I have a problem. Well, several actually, but let’s limit this to just one: my personal To Do list has lost its sense of urgency. And I’m not getting anything done. Not only that, the list is expanding, growing to a size that is unwieldy and daunting.
It’s all because of “should.” As in, “I should write a new blog post.” Okay fine, you can see I finally managed to do that. But that item has been on my list for weeks. I’m a writer. It’s just not that tough to write a blog post. Except lately.

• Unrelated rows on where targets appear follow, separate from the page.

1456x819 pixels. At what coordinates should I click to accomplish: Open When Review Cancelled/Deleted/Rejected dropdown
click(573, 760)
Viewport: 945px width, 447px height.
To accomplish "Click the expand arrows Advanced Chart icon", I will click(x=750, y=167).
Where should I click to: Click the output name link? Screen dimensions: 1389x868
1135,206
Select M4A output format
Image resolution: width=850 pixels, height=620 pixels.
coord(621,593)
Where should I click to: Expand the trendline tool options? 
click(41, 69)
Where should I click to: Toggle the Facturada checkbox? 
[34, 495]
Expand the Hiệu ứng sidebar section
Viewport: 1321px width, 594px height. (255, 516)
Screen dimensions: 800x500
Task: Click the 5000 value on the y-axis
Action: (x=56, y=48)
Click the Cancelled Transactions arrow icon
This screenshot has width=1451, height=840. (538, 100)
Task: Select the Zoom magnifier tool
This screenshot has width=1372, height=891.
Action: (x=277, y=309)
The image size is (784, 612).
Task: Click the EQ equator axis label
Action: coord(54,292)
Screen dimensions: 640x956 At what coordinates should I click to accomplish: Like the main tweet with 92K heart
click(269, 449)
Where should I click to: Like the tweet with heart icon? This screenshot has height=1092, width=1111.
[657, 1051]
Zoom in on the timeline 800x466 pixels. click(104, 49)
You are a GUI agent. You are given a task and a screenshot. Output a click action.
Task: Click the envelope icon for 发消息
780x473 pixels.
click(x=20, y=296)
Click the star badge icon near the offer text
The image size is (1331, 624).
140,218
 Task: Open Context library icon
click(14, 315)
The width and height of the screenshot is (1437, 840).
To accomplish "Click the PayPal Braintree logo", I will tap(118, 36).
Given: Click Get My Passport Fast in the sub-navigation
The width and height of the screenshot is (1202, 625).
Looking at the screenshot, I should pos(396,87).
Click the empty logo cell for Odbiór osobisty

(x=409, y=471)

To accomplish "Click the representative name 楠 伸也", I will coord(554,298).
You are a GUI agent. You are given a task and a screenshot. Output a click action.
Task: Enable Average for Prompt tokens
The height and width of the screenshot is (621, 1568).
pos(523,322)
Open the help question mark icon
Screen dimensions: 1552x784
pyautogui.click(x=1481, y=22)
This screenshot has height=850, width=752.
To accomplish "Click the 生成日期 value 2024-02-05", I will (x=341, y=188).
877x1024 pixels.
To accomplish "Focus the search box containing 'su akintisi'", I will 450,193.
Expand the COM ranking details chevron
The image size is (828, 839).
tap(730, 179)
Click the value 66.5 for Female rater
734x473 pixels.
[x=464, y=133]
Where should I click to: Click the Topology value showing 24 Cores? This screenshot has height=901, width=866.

There are seemingly thousands of them, these “I should” tasks which lack immediacy or short-term consequences. No, you don’t want to know what they are. They’re boring and tedious. Except they really are things I SHOULD do. But they all have such an optional kind of feel to them, completely devoid of any sense of priority. An equal opportunity listing of “meh.” A far cry from, “I have to sort these papers right this minute, before they burst into flame!” Or, “If I don’t trim the bushes by Tuesday, the ground will crack open and spew molten lava.” Or, “If these pictures aren’t packed up in the next half hour, the bomb will explode and all the hostages will die!”
Not even the satisfying prospect of crossing things firmly off the list has been sufficient motivation — and usually that works, along with the certainty that no one else is going to do this stuff and I need to just suck it up and DO IT already. Really, I’d feel so much better if I did. But lately– [sigh] it seems I’m languishing in the land of lethargy, immobilized by inertia, sinking slowly into the depths of depression. Ahem. Sorry, just trying to manufacture a modicum of melodrama here.
I’m starting to suspect these tasks are quietly gathering strength and purpose, simmering in a dark stew of neglect, and will reach a critical mass of imperativeness ALL AT THE SAME TIME.
God help me.
I really should do something about this.